Given problem 1:
Translate this sentence from the article on Sebi's household savings proposal into Spanish: "At present, only primary market data is considered."
Given problem 2:
According to the article on Sebi's household savings proposal, what examples of Non-Profit Institutions Serving Households does the working paper give?

Provided text:
Sebi Proposes Changes in Household Savings Calculation
By Rediff Money Desk, New Delhi Sep 04, 2024 20:09
Sebi's working paper suggests revising the methodology for calculating household savings through the Indian securities market to improve data accuracy. The proposed changes aim to include a wider range of instruments, more accurate investor categorisation, and more detailed market data.
New Delhi, Sep 4 (PTI) Markets regulator Sebi's working paper on Wednesday proposed changes in the computation methodology for capturing household savings through the Indian securities market to improve data accuracy.
"The revision in methodology will improve the quality and accuracy of data by capturing the actual values and covering the currently non-included segments/financial instruments in the securities market," the working paper suggested.
The paper proposed three changes to the computation methodology -- first, redefining the categories of investors; second, broadening the types of instruments these investors use; and third, adding new components that are not included in the current approach.
This came after it was noticed that the savings of households through the Indian securities market are not captured fully through the existing methodology of computation as the Indian securities market has undergone several structural in the past decade.
Further, the saving pattern of Indian households has similarly changed over time.
Under the existing methodology, the Reserve Bank of India (RBI) considers the actual data relating to mutual fund investments sourced from Sebi and AMFI, while the data relating to equity and debt segments are based on estimations or formulas, which attempt to derive the extent of savings through such segments.
Further, certain segments and products in the Indian securities market are not considered in the existing computation.
In the category of investors, the working paper has suggested the inclusion of all domestic individual investors and HUFs, regardless of income or investment size.
It also suggested to include Non-Profit Institutions Serving Households (NPISHs), such as NGOs, trusts, and charities.
The existing methodology includes retail, HNIs, HUFs, and individuals.
On instruments considered, it has proposed to include investment data of real estate investment trusts (REITs), infrastructure investment trusts (InvITs) and alternative investment funds (AIFs). Currently, these data are not considered.
For equity and debt instruments, it has been proposed to include actual amounts from both primary and secondary markets. Net investments in equity and debt by households and NPISHs will be computed daily and aggregated yearly.
At present, only primary market data is considered.

Supplied entries:
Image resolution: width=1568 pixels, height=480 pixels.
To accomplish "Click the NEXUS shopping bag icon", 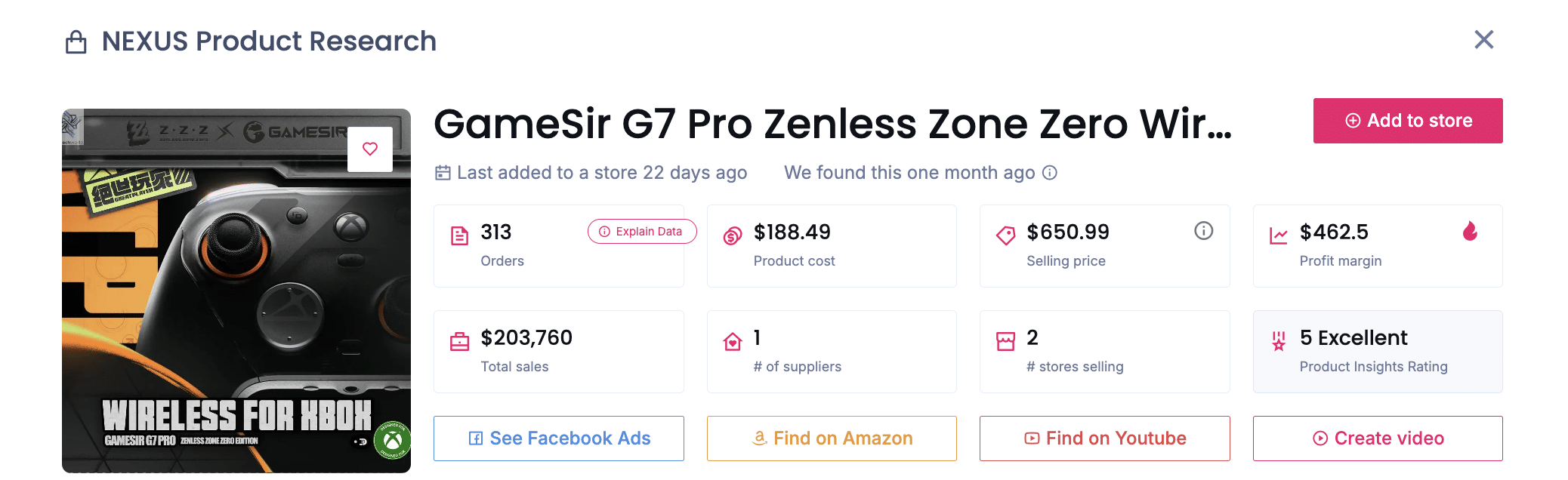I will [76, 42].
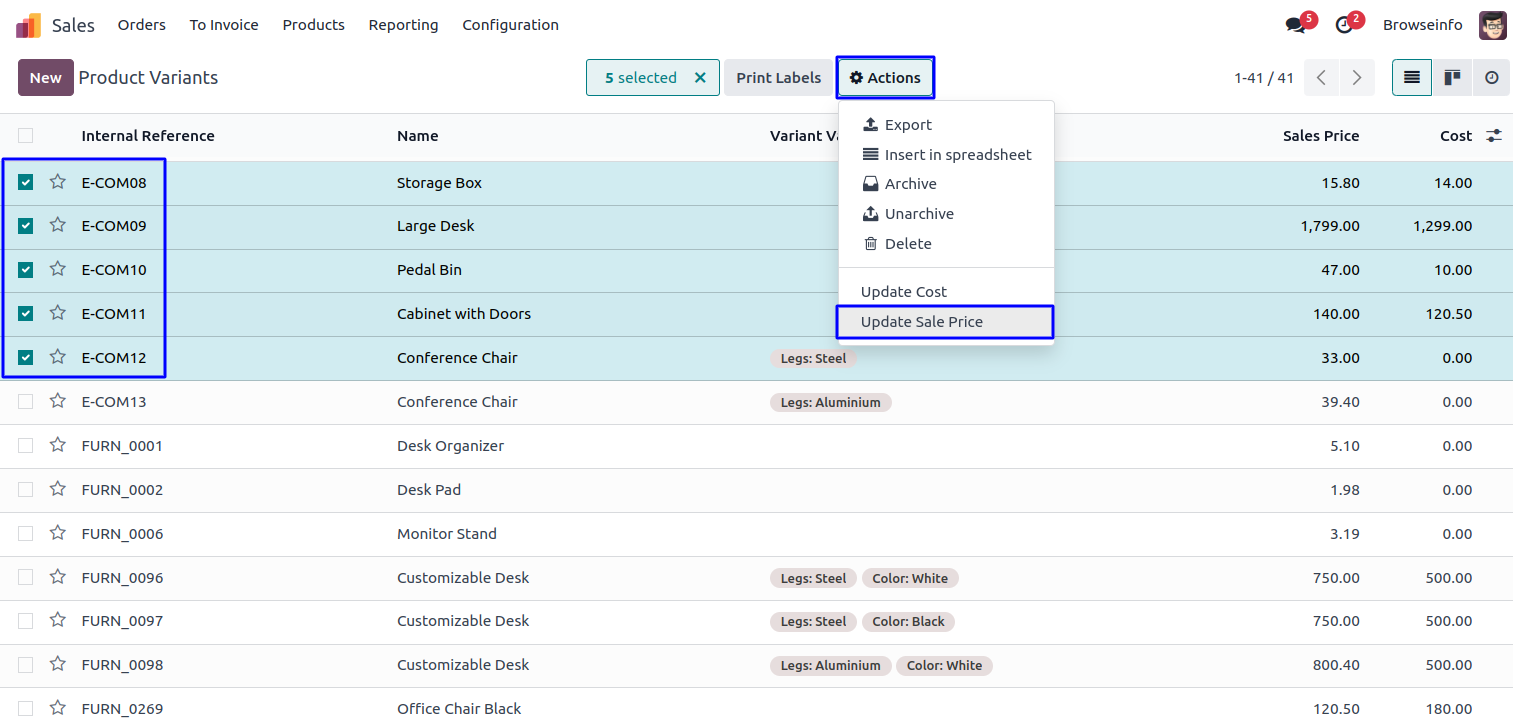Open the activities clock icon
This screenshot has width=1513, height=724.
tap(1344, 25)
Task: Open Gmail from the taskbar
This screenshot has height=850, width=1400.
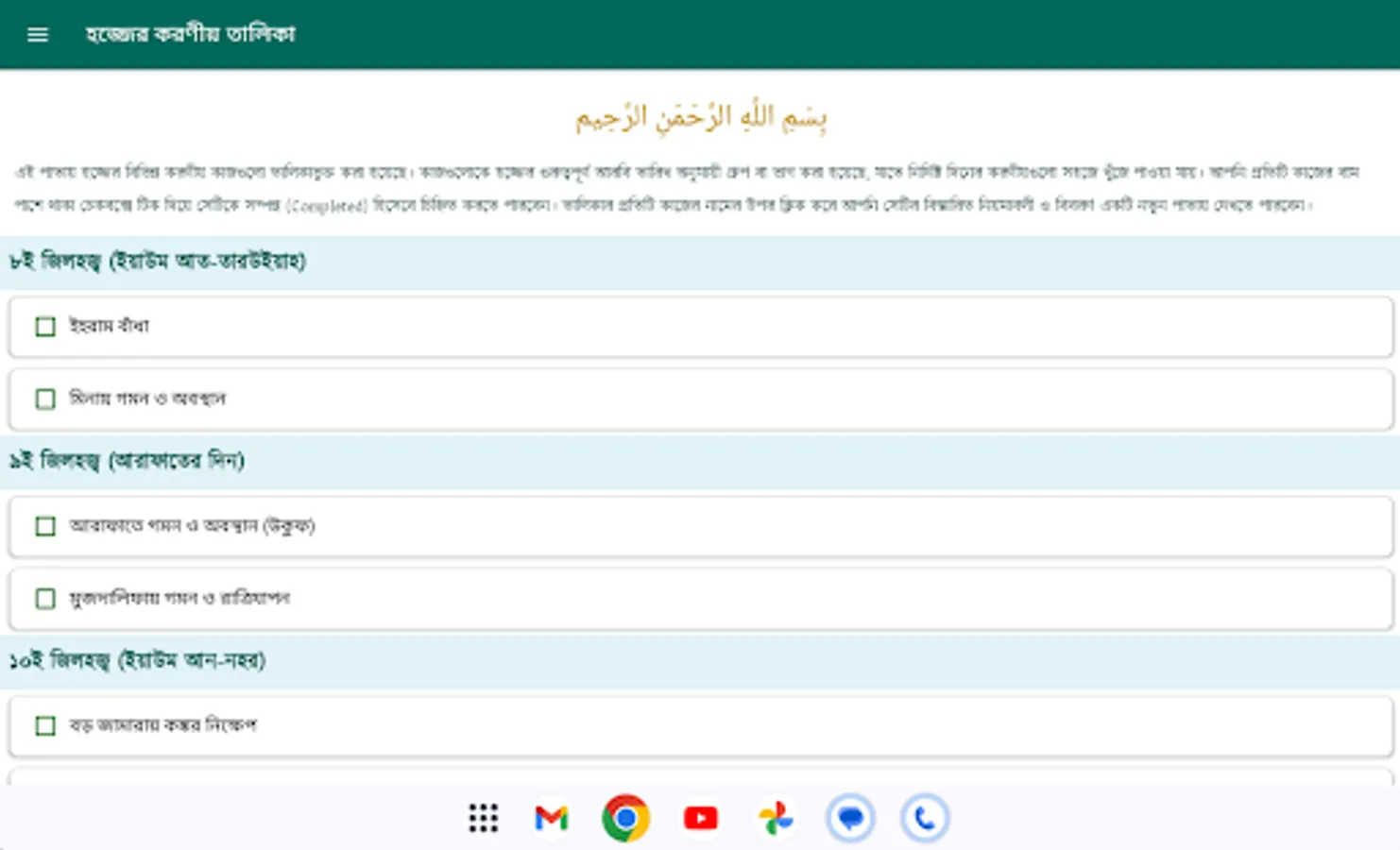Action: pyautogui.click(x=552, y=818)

Worked solution 1:
Actualmente, solo se consideran los datos del mercado primario.

Worked solution 2:
NGOs, trusts, and charities.